While I was home in Chi, I took advantage to explore things I am deprived of in the Hudson Valley. I won’t bore you with a ranked list of all the meals I had (unless you really want it…). However, I will flex the dinner party I hosted. Armed with an incredible budding chef as my partner in crime, the lovely Zane Perez, we worked for two days in advance to prepare our menu, pictured below.
When my guests arrived, I caught a twinge of panic. As Gill poured wine and Zane grilled sesame bread, my childhood friend Ellery made a joke about not seeing chicken tenders on the menu. Gill asked if anyone wanted to go get hot dogs and Italian beefs across the street afterwards. Uh-oh. Has our fearless dinner party leader Ina Garten ever been in this position? What would she do?
I started to sweat. Would they appreciate Zane and I’s hard work, or had we strayed into foofy territory? There is such a thing as too much, and being both foodie geeks, I feared we had found our limit. Truthfully, I knew from the jump some of my guests could be picky. A twisted part of me saw it as a welcome challenge. Zane and I are good cooks, but this would be a good test of just how good.
So I got up at 5:30 in the morning to roast the lamb. I went on a pilgrimage to specialty grocery stores across the northside with my dad as my sidekick, sampling smoked fish and scarfing down sub sandwiches (shout out Paulina Market). Zane and I tried to construct a flavor thread through the menu, almost like a narrative, to bring everything together. They better like that goddamn lamb, I thought, or so help me God. Worst comes to worst, I knew my dad would like the leftovers.
While the wine flowed, I looked around, nervous. My adventurous eaters were running late. I prayed for their speedy arrival to assure my picky eaters that I wasn’t trying to kill them. I decided then that we should begin with trout roe. Why? I don’t know why. Start with a bang.
The picky eaters panicked, balking at the little . Ellery’s lower lip curled back, like when Finn from Adventure Time gets spit on. “Eggs! Eggs! There are eggs in my mouth! Baby fish in my mouth and I don’t like it.”
That became the refrain for the night. Every time someone tried the roe, regardless if they enjoyed it or not, Ellery would repeat his observation. As much as I wanted to berate them to be serious, my friends still tried the roe off the back of their hands like champions. What were they going to think when I brought out my whitefish dip, let alone the goat cheese ice cream?

= = =

What you will do
[a] Transcribe the part of the dinner party post starting with "While I was" and going on through "menu, pictured below.".
[b] For each statement, say whether it agrees with the dinner party post, answering yes or no and quoting the words of the post that decide it: (i) The narrator got up at 5:30 in the morning to roast the lamb. (ii) Gill grilled the sesame bread. (iii) The adventurous eaters arrived early.
[c] Answer these questions from the dinner party post:
(i) How long in advance did the narrator and Zane work to prepare the menu?
(ii) Who went along as the narrator's sidekick to the specialty grocery stores?
(iii) What did the narrator decide to begin with?

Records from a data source
= = =

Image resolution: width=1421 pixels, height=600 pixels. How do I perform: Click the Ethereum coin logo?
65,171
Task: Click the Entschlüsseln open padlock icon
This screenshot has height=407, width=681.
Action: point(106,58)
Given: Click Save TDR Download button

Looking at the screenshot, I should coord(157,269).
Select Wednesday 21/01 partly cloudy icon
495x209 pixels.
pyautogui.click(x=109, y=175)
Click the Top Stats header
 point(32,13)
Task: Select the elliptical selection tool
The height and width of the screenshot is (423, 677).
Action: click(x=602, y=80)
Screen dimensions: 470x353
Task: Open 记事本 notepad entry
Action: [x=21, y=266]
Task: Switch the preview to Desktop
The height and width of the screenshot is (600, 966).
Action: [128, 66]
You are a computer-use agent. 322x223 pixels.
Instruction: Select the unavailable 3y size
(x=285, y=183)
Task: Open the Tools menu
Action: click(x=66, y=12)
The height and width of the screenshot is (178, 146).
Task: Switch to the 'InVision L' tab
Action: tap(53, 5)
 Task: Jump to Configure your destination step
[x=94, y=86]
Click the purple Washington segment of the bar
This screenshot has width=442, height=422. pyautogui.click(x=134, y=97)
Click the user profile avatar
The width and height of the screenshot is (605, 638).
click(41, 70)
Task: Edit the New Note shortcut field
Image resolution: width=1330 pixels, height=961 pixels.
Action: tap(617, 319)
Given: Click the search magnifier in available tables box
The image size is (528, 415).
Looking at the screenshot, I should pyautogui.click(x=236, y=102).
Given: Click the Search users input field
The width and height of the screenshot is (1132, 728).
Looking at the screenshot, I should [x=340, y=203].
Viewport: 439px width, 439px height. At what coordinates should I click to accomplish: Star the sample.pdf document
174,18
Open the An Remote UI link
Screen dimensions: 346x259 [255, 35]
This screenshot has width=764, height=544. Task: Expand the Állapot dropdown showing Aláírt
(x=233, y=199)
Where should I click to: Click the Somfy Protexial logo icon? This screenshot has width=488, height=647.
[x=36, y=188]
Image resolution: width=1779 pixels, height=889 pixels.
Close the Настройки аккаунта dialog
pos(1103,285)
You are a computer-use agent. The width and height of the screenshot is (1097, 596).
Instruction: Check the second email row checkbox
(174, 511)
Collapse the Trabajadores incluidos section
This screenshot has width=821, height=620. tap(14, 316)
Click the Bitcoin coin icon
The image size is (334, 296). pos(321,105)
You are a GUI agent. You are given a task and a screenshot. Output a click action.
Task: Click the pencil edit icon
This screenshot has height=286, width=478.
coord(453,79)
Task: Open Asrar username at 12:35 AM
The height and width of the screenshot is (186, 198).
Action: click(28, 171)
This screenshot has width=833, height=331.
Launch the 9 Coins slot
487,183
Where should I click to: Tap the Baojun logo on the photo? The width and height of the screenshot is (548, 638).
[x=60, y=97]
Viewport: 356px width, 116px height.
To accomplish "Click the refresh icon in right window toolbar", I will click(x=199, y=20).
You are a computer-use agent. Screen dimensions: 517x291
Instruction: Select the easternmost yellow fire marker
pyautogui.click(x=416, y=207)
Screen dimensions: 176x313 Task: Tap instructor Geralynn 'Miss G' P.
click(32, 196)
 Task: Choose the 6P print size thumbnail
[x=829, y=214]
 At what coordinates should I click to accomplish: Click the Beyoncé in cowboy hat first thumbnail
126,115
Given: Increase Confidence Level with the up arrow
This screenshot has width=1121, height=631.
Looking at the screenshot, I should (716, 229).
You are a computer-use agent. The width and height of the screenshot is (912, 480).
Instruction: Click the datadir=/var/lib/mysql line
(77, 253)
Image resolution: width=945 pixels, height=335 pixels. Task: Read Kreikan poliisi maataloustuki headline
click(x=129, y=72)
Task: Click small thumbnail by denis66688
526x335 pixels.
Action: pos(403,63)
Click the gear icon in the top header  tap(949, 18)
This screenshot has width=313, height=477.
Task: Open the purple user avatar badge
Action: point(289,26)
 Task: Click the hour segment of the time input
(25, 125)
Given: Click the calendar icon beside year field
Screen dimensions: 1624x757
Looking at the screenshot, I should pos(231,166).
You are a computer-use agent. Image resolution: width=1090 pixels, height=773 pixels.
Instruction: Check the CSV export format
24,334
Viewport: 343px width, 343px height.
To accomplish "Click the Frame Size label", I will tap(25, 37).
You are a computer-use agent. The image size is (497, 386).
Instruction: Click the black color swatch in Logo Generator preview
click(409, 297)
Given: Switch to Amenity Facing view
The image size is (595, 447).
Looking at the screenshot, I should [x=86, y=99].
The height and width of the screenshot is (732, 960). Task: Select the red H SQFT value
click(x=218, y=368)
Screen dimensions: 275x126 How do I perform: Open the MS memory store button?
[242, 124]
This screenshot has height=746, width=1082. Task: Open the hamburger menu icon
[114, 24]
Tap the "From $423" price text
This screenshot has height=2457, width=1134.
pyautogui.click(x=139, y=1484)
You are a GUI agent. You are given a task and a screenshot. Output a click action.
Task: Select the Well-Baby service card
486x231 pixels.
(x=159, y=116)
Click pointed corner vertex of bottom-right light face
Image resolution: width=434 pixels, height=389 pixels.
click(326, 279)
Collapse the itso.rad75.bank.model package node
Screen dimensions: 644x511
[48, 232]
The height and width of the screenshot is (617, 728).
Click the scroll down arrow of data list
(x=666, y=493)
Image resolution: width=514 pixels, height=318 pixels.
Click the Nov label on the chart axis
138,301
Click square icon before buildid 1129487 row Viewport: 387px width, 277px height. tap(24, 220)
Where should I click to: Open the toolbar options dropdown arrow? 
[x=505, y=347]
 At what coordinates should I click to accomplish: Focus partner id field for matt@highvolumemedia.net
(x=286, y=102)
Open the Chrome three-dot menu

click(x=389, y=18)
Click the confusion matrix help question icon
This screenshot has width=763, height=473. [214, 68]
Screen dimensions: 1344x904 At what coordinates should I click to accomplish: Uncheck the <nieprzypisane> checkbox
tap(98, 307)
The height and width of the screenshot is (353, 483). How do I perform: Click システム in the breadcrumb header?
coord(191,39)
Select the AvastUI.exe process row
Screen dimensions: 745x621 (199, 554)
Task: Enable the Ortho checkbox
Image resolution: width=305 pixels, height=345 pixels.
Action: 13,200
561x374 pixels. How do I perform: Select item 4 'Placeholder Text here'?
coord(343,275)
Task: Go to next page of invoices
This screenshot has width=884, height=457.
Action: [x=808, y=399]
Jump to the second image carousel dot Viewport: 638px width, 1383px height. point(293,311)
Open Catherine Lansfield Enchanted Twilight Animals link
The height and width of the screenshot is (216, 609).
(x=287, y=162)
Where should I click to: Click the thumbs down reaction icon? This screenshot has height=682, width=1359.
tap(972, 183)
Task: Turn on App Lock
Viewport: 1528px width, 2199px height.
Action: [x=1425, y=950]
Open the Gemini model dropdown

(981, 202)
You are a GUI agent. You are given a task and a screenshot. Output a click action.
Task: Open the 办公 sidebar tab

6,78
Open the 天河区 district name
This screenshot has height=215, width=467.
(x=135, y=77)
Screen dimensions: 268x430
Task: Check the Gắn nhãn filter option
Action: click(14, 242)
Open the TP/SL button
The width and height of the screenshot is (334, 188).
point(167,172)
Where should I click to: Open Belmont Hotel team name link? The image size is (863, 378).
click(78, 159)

= = =

Results for the exercise
[a]
While I was home in Chi, I took advantage to explore things I am deprived of in the Hudson Valley. I won’t bore you with a ranked list of all the meals I had (unless you really want it…). However, I will flex the dinner party I hosted. Armed with an incredible budding chef as my partner in crime, the lovely Zane Perez, we worked for two days in advance to prepare our menu, pictured below.

[b]
(i) Yes: "So I got up at 5:30 in the morning to roast the lamb."
(ii) No: "As Gill poured wine and Zane grilled sesame bread"
(iii) No: "My adventurous eaters were running late."

[c]
(i) Two days.
(ii) The narrator's dad.
(iii) Trout roe.